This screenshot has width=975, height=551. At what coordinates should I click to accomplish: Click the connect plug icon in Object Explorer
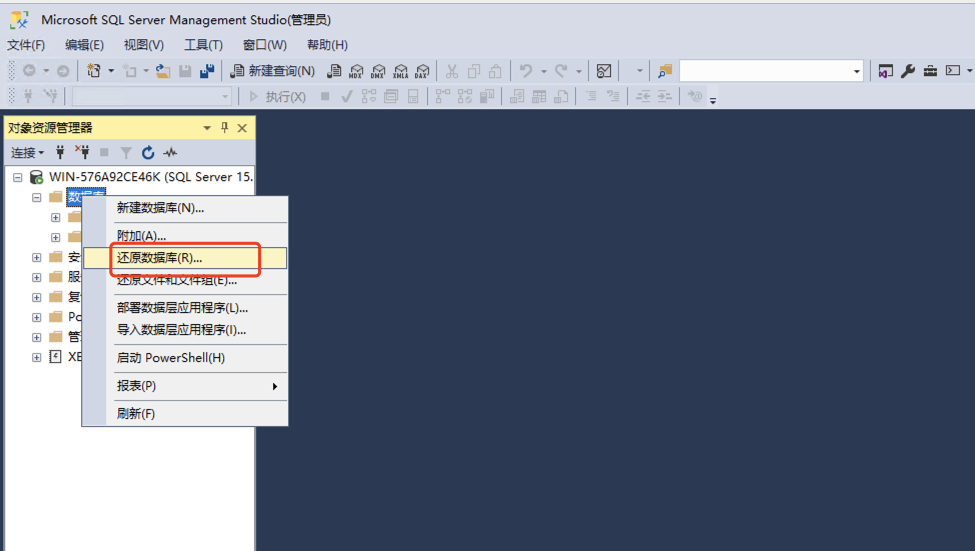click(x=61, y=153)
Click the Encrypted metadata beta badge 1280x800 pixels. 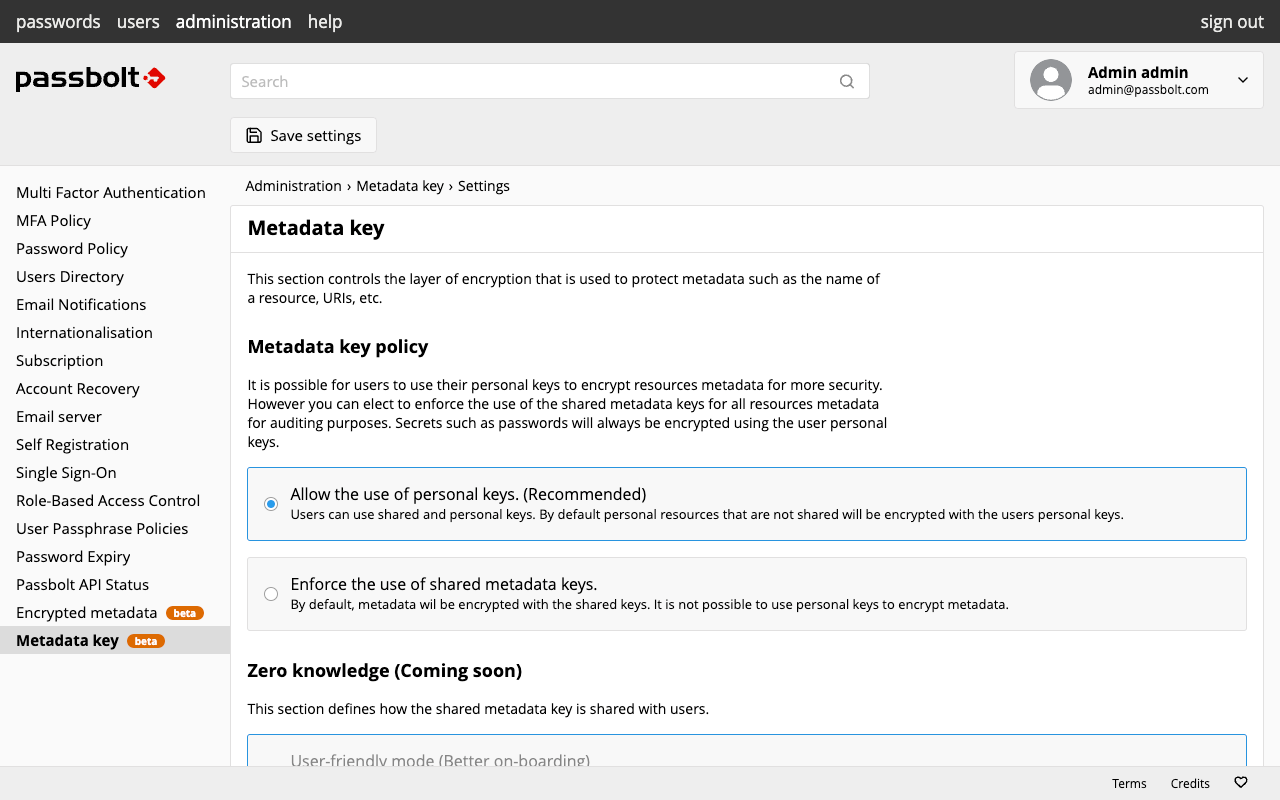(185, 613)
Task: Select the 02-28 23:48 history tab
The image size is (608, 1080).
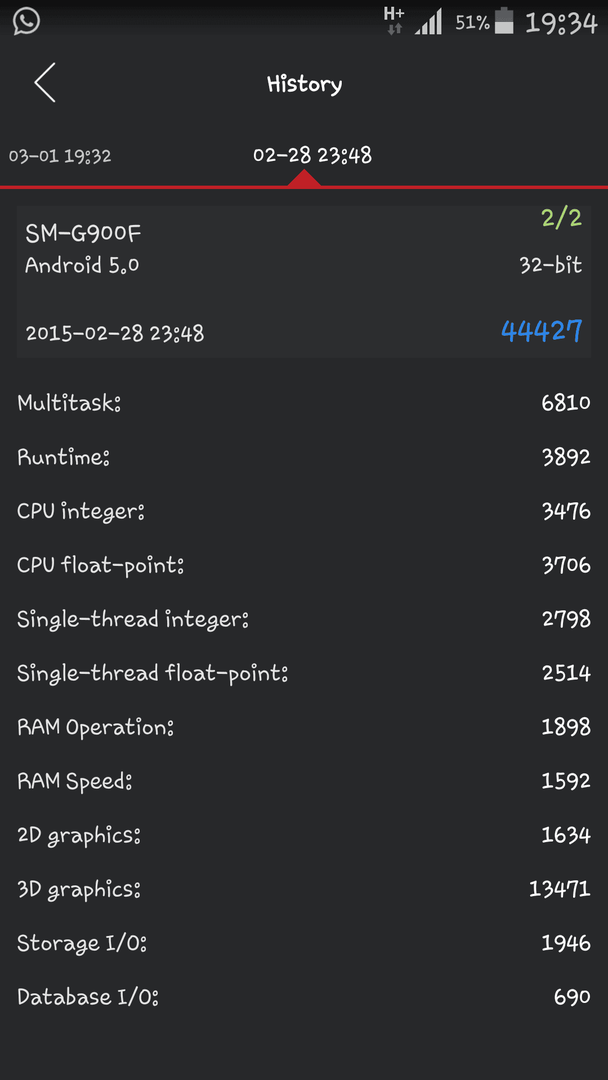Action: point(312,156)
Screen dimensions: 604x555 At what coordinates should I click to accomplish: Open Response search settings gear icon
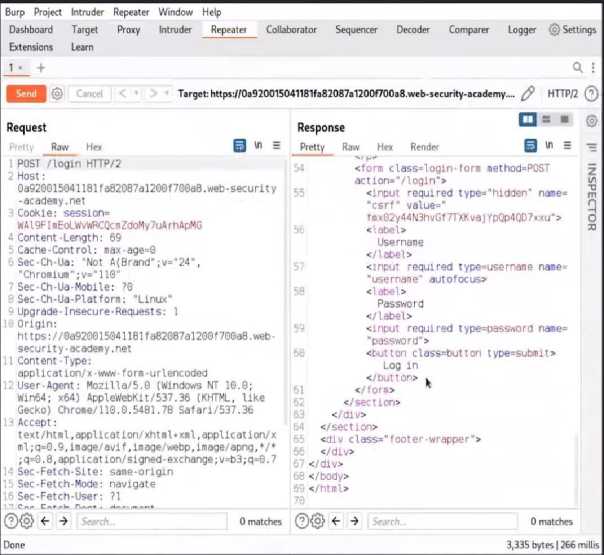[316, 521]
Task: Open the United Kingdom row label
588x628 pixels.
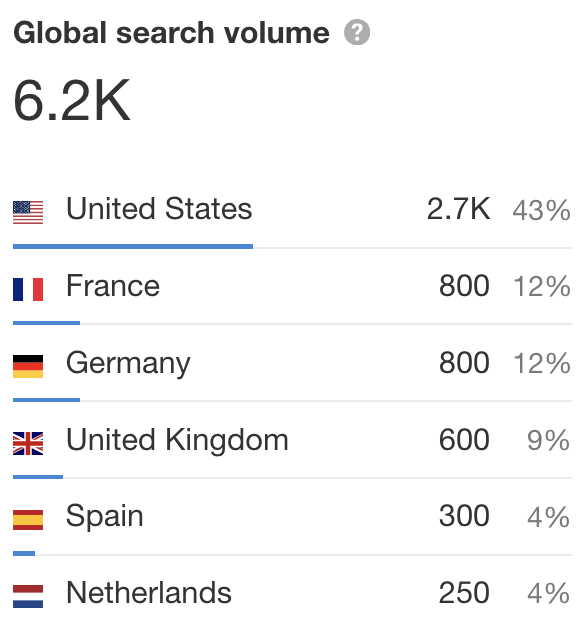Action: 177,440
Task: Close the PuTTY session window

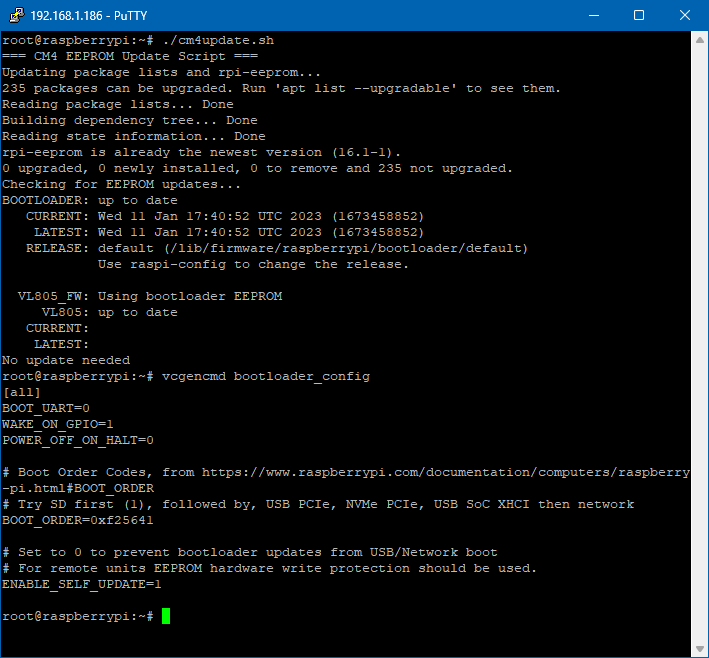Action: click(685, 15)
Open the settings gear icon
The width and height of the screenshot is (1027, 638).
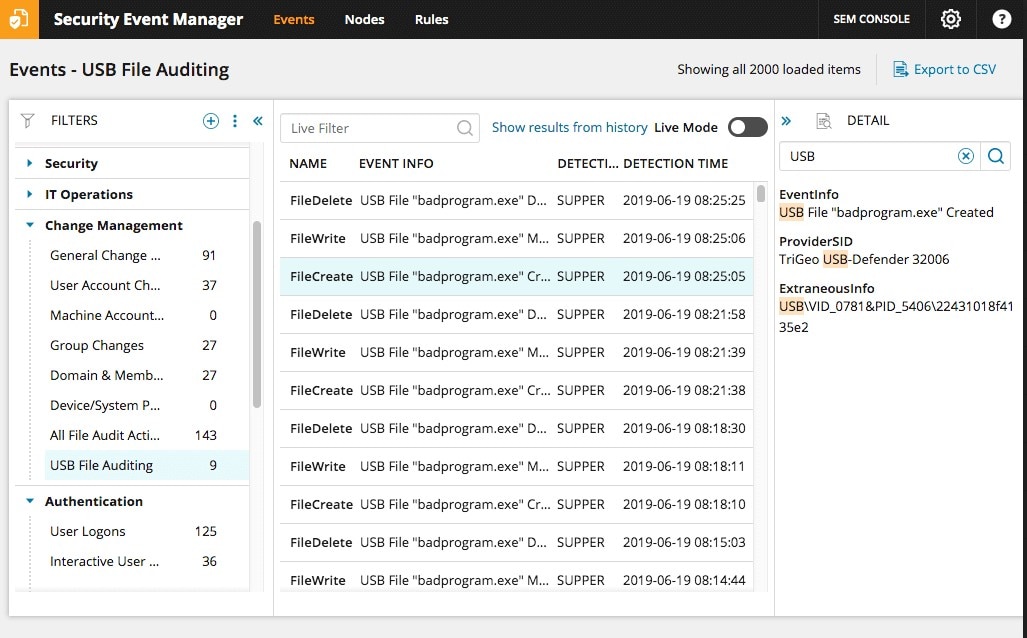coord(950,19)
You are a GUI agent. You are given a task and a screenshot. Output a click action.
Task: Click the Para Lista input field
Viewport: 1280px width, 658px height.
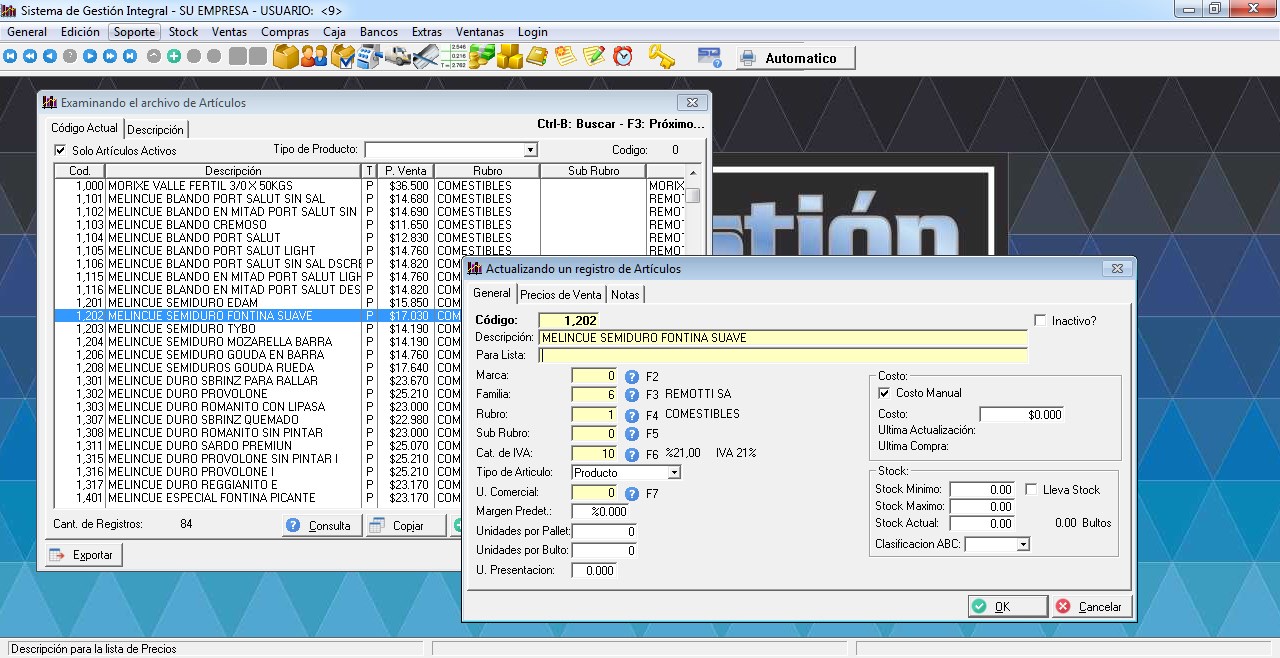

→ **Task statement**
Repeat, exactly and only, the lines from the one containing "The width and" through the final line of the data, both ends included, leaving out any picture.

→ **Solution to this exercise**
The width and height of the screenshot is (1027, 638).
coord(950,19)
You are a GUI agent. You are given a task and a screenshot. Output a click action.
Task: Click the Para Lista input field
Viewport: 1280px width, 658px height.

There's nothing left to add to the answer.